Post by Ivan on Tue Nov 25, 2014 11:26 pm

All the way through we hear Boris’s voice; it’s like being cornered in the Drones Club and harangued for hours by Bertie Wooster.” (Professor Richard Evans)

Winston Churchill died in January 1965. Boris Johnson has written a biography of him to mark the 50th anniversary of his death. Or was that Johnson’s motive for writing this book?

Johnson is a believer in the 'great man' theory of history and insists that Churchill “saved our civilisation”, claiming that “he, and he alone, made the difference”. That’s not exactly a tribute to the tens of thousands of servicemen who risked, and in many cases lost, their lives fighting the Nazis.
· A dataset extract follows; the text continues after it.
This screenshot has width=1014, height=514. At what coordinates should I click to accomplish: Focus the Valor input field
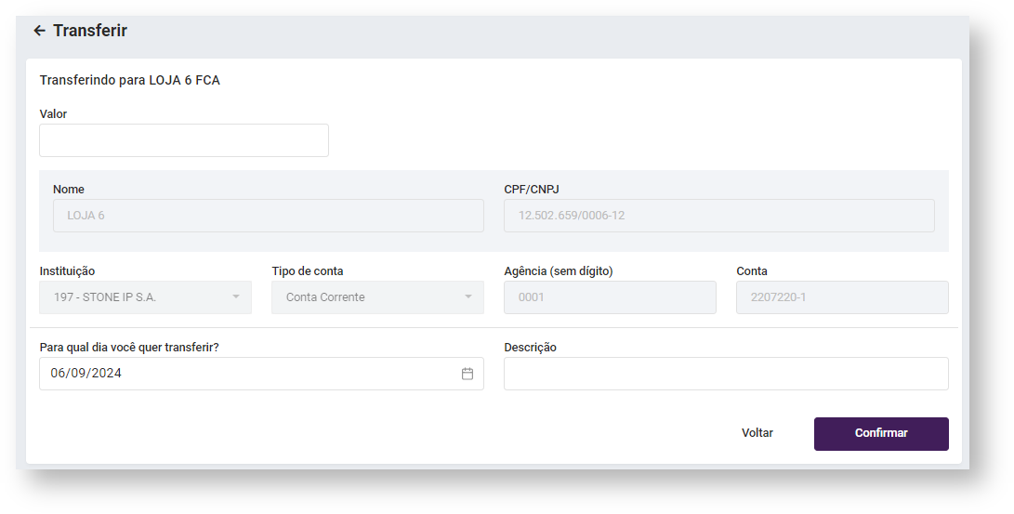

Neither does it take any account of the enormous part played by the Americans and Russians in defeating Hitler. Anyone who has studied Churchill in detail (which Johnson clearly hasn’t) would recognise him as a flawed character who often showed poor judgement and who made some appalling mistakes in his career, some of which were during the Second World War:-

http://cuttingedge2.forumotion.co.uk/t229-is-winston-churchill-grossly-overrated

Johnson’s biography of Churchill is heavy on anecdotes and light on factual accuracy. You could say that Johnson doesn’t try to impress the reader with his research; for example, he claims that Churchill invented the RAF and the tank and founded the welfare state. Richard Evans writes: “Anyone who has the time or energy to press a couple of keys on a computer to look up ‘tank’, ‘RAF’, ‘welfare state’ or even ‘the Second World War’ on Wikipedia will see Boris’s sweeping claims vanish in a cloud of inconvenient facts. Churchill did not, as Boris claims, invent the term 'Iron Curtain' to describe the barrier between Soviet-dominated Europe and western Europe. It was first used by the Nazis – above all, by their propaganda minister Joseph Goebbels. Nor did he invent the term 'Middle East': it was coined by the American naval thinker Alfred Mahan in 1902.” Furthermore, the Germans did not capture Stalingrad, but this book claims that they did.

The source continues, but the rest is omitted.